Written by Andrew McNamee, Director of Government Relations

The House of Representatives took another shot at passing its version of the farm bill (H.R. 2) on Thursday, and in a razor-thin 213-211 vote, was successful this time. The same bill had failed when it was first voted upon last month (see our previous coverage here), but lawmakers had a deadline of June 22 to reconsider it. The difference this time was eight members of the Freedom Caucus, including its chairman Mark Meadows, changing their votes and supporting the bill.
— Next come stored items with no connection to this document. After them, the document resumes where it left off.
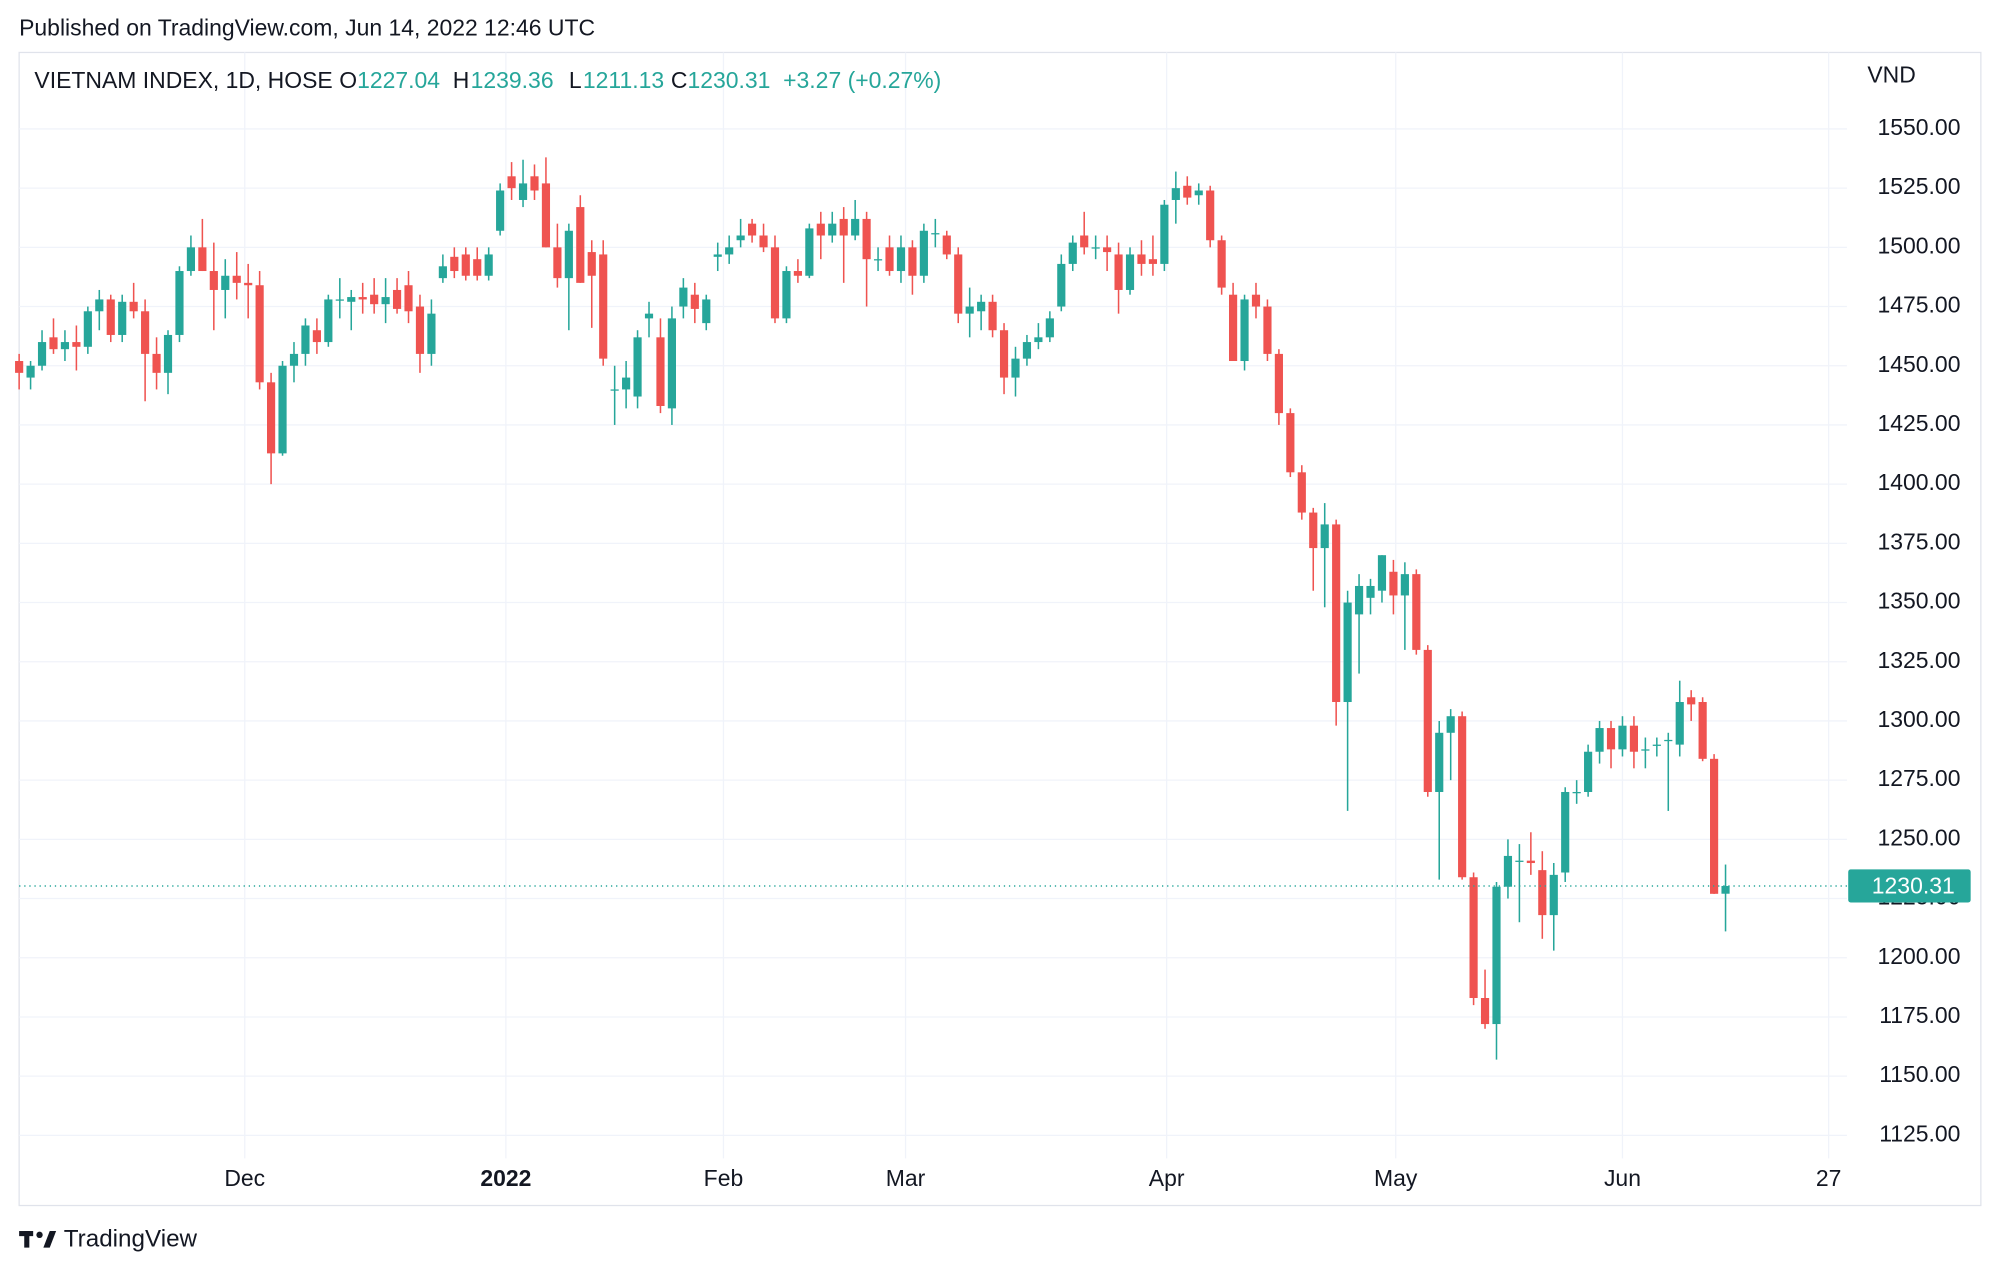  What do you see at coordinates (348, 80) in the screenshot?
I see `ohlc-letter: O` at bounding box center [348, 80].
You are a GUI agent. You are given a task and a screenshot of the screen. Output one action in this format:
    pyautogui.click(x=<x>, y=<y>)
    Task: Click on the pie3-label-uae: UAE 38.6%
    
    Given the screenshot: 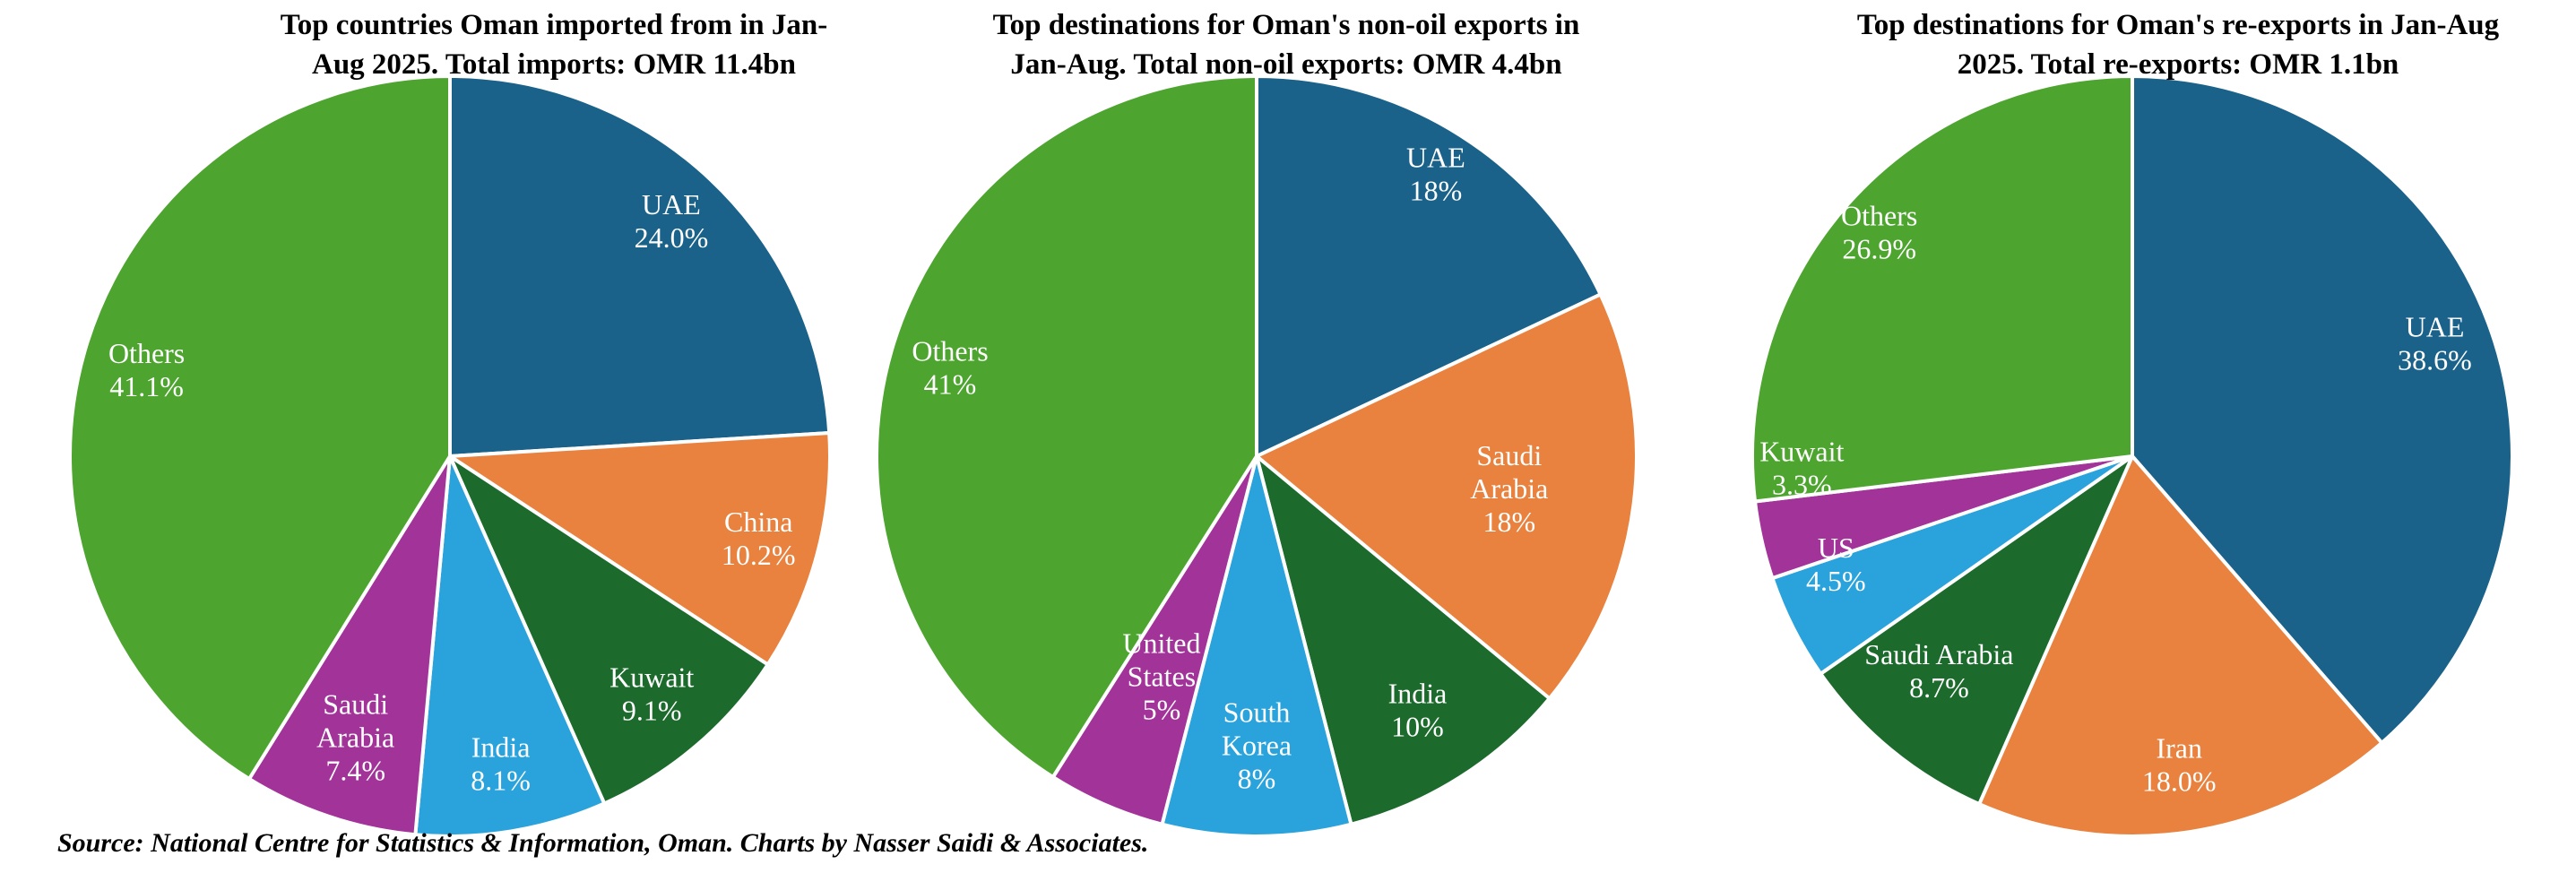 What is the action you would take?
    pyautogui.click(x=2435, y=343)
    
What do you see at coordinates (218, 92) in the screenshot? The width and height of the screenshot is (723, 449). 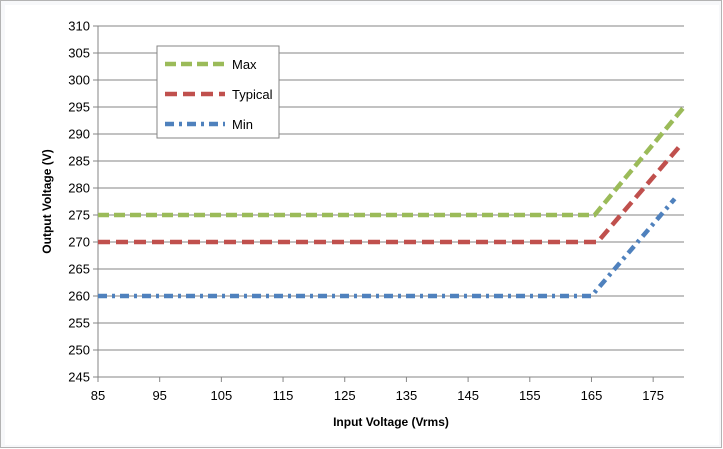 I see `legend: Max Typical Min` at bounding box center [218, 92].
We supported certain international provisions in the House farm bill, including elimination of the requirement to “monetize” U.S. commodities, but the bill has several problematic provisions related to domestic programs. It included expanded work requirements in the Supplemental Nutrition Assistance Program (SNAP) for parents with children between the ages of 6 and 12 who are currently exempt from such requirements, meaning that those parents will have to secure and compensate childcare services so they are able to work.

Meanwhile, the Senate voted 89-3 on Monday in favor of a procedural motion to begin debate on its version of the farm bill this week. The Senate version of the bill is resoundingly bipartisan, unlike the House bill, which was passed by a narrow margin over the united opposition of Democrats. The Senate bill, which doesn’t include many of the problematic provisions included in the House bill, previously passed through the Senate’s Agriculture Committee on a 20-1 vote.